Bloque de texto
※ ※ ※
Después de servir por cuatro meses, la policía de Hong Kong me notificó que se había proscrito la obra, y que tendría que escoger entre dejar de predicar o ser expulsado del país. Preferí que me echaran del país para seguir predicando en cualquier otro lugar. Mientras permanecí en Hong Kong distribuí 462 libros y ayudé a dos personas a iniciarse en el ministerio.

Después de Hong Kong, se me asignó a Birmania. Allí serví de precursor y colaboré en el trabajo del almacén de Rangún (ahora Yangon). Una de las experiencias más interesantes fue la predicación en las aldeas dispersas a lo largo de la carretera principal de Rangún a Mandale y más allá de la ciudad fronteriza de Lashio. Mi compañero y yo nos dedicamos principalmente a predicar a la comunidad de habla inglesa, y suscribimos a centenares de personas a la revista Consolación (ahora ¡Despertad!). Por cierto, este camino de Rangún a Mandale llegaría a conocerse después como el Camino de Birmania, la ruta que se utilizó para enviar los suministros de guerra americanos a China.

Después de caminar con el polvo hasta los tobillos, nos sentaba bien un buen baño. De ahí el incidente que mencioné al principio, cuando nos arrestaron mientras nos bañábamos en el río, debajo de un puente. Al poco tiempo, las operaciones militares y la enfermedad nos forzaron a volver a Rangún. Logré permanecer en Birmania hasta 1943, año en que la intensificación de las hostilidades me obligó a regresar a Australia.

De regreso en Australia

Mientras tanto, en Australia se había proscrito la obra de los testigos de Jehová. Sin embargo, la proscripción se levantó enseguida, y posteriormente se me invitó a servir de nuevo en la sucursal. Más tarde, en 1947, me casé con Betty Moss, quien había estado sirviendo en la sucursal australiana. Los padres de Betty eran precursores, y les habían animado a ella y a su hermano Bill a hacer del servicio de precursor su carrera en la vida. Betty se hizo precursora cuando dejó la escuela, a los 14 años de edad. Pensé que haríamos buena pareja, pues ella también había dicho a Jehová: “¡Aquí estoy yo! Envíame a mí”.
※ ※ ※
Tarea a realizar
Conteste estas preguntas sobre el relato anterior:
1. ¿Cuántos libros se distribuyeron durante la estancia en Hong Kong?
2. ¿Hasta qué año fue posible permanecer en Birmania?
3. ¿A qué edad se hizo precursora Betty Moss?

(Elementos guardados del conjunto de datos)
※ ※ ※
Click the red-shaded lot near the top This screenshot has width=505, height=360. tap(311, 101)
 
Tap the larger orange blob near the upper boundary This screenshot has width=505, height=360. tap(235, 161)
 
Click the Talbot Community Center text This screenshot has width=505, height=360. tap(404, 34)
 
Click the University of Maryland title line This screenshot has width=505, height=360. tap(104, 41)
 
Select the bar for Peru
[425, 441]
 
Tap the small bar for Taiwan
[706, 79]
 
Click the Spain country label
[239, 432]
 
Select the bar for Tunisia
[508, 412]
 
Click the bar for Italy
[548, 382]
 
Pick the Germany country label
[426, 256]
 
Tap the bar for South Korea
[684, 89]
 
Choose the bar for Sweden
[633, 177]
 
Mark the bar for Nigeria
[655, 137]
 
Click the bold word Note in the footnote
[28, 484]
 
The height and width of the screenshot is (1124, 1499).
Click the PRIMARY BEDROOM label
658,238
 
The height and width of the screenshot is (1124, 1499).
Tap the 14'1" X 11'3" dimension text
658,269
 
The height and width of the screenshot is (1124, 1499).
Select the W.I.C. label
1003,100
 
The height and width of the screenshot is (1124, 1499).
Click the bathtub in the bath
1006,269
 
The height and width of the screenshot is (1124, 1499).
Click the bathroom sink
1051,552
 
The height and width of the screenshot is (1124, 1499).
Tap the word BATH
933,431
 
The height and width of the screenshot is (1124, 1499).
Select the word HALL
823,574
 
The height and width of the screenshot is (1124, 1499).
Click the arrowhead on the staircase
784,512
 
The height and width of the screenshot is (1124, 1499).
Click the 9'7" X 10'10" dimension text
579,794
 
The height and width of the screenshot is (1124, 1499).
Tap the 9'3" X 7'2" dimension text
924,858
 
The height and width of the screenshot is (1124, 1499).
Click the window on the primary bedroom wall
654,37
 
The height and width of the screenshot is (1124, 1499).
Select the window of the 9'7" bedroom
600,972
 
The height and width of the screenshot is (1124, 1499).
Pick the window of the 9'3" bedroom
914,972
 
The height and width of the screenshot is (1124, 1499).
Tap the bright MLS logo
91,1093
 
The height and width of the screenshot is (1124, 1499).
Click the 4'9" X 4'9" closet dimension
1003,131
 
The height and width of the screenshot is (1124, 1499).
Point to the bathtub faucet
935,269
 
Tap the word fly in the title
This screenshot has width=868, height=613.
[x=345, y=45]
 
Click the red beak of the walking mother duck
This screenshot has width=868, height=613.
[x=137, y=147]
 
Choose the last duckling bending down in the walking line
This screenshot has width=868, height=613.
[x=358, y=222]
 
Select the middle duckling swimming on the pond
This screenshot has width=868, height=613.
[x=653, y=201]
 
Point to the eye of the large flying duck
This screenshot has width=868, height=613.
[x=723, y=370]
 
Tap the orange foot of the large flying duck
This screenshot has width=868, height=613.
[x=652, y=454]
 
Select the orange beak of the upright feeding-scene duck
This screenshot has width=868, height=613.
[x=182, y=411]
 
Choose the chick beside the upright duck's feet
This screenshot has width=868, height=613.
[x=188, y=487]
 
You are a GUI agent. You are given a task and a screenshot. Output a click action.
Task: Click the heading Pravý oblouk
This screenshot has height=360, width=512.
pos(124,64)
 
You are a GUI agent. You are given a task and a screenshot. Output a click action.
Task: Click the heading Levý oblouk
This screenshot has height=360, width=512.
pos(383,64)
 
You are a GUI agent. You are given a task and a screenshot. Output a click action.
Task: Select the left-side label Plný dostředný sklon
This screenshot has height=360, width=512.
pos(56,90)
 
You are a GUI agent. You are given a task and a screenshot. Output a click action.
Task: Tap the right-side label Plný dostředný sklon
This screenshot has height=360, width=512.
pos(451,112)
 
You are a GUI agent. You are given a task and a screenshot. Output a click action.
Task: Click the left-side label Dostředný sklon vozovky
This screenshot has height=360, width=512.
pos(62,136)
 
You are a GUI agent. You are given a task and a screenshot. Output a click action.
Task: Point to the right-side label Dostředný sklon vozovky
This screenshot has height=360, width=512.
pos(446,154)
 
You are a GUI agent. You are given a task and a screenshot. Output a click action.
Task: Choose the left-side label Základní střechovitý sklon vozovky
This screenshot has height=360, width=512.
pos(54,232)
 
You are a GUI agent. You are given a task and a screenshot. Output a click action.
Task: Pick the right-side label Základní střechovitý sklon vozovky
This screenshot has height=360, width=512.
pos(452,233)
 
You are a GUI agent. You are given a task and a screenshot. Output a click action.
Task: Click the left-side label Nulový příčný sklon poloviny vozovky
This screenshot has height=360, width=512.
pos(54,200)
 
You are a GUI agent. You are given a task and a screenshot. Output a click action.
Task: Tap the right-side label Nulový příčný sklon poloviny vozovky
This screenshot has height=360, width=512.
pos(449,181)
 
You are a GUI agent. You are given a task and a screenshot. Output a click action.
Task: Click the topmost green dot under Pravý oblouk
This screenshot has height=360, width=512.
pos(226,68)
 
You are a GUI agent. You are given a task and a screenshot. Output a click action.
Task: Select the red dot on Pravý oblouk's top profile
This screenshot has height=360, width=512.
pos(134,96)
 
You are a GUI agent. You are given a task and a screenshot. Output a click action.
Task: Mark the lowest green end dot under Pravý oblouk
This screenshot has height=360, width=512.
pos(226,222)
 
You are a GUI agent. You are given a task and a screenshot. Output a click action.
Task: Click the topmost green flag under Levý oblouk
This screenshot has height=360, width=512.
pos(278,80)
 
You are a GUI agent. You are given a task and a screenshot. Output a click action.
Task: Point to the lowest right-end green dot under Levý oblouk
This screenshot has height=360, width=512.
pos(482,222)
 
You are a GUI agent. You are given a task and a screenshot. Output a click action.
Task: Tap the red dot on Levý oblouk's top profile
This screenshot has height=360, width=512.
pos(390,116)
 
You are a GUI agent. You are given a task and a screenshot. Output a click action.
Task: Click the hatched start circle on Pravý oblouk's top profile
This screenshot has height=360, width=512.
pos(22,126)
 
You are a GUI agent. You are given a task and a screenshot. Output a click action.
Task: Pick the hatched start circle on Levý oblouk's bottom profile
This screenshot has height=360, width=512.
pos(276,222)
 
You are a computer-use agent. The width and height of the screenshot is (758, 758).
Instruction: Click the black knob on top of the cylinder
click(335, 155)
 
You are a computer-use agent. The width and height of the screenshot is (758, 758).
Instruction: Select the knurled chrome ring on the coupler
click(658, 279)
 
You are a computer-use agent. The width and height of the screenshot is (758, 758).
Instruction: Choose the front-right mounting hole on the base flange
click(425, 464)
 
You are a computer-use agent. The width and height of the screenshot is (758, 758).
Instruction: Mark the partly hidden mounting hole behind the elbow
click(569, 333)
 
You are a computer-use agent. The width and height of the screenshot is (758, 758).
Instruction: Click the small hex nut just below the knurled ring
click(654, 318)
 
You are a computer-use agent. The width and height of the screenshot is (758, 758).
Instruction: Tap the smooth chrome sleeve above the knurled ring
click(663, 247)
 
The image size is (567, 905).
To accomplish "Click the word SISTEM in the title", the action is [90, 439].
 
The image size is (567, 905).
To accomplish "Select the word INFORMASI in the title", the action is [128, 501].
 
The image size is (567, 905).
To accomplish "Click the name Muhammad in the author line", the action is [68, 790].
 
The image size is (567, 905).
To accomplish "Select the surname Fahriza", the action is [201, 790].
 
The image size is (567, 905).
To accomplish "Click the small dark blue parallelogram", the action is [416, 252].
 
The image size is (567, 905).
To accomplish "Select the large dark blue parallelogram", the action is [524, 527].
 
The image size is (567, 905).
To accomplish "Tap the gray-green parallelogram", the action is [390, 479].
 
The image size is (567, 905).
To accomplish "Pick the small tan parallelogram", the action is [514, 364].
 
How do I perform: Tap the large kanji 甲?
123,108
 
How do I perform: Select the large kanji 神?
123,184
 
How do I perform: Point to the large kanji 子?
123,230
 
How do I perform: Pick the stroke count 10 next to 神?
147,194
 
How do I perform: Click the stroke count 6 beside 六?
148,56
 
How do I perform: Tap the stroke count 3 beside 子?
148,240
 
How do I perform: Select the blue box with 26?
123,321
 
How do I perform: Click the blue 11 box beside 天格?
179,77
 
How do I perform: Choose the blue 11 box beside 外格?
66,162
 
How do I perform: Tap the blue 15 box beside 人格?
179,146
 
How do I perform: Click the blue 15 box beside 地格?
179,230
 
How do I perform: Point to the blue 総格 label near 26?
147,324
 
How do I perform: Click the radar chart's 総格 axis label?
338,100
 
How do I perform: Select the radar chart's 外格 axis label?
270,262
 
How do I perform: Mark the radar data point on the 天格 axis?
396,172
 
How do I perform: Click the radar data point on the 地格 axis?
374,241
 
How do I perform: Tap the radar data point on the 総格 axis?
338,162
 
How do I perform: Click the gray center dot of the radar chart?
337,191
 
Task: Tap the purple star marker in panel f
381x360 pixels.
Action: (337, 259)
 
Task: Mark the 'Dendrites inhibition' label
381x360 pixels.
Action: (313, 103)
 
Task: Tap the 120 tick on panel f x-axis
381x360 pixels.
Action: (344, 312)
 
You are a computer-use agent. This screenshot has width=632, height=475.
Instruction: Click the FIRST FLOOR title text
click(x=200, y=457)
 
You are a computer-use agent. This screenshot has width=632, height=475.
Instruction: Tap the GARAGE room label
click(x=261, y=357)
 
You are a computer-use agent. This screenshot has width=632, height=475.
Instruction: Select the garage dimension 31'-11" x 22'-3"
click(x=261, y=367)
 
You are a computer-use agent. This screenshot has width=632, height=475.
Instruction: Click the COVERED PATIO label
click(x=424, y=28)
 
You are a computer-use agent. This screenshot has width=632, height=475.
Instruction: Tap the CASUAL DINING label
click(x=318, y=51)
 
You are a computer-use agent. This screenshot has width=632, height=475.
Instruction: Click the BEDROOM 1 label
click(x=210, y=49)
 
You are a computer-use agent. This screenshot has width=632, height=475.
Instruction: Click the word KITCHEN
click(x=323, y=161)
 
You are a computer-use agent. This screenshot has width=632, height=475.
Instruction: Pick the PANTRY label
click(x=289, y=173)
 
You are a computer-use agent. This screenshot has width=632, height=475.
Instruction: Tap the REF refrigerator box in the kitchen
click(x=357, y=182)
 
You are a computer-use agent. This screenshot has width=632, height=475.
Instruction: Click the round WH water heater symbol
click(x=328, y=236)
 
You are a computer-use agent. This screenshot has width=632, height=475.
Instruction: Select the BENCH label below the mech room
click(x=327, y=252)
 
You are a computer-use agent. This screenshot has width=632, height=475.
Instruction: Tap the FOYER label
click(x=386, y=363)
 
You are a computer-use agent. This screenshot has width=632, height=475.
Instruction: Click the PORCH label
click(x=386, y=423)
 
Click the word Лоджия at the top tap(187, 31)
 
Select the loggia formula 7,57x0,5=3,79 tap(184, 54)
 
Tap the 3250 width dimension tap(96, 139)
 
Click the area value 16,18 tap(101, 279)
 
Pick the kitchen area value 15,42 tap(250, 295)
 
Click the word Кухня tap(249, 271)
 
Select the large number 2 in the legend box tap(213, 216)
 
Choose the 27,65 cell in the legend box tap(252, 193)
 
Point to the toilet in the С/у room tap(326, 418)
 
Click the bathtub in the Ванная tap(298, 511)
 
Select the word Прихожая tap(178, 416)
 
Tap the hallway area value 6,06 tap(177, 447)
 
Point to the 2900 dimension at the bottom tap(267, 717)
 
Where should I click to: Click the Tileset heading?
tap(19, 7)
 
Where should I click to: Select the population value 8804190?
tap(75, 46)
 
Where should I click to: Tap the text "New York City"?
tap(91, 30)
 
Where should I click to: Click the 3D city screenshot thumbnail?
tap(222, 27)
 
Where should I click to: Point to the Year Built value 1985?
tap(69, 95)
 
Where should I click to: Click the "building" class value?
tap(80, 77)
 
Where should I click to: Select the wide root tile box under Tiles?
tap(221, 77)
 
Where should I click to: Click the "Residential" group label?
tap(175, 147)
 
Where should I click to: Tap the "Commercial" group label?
※ ※ ※
Respuesta a continuación
1. 462 libros.
2. Hasta 1943.
3. A los 14 años.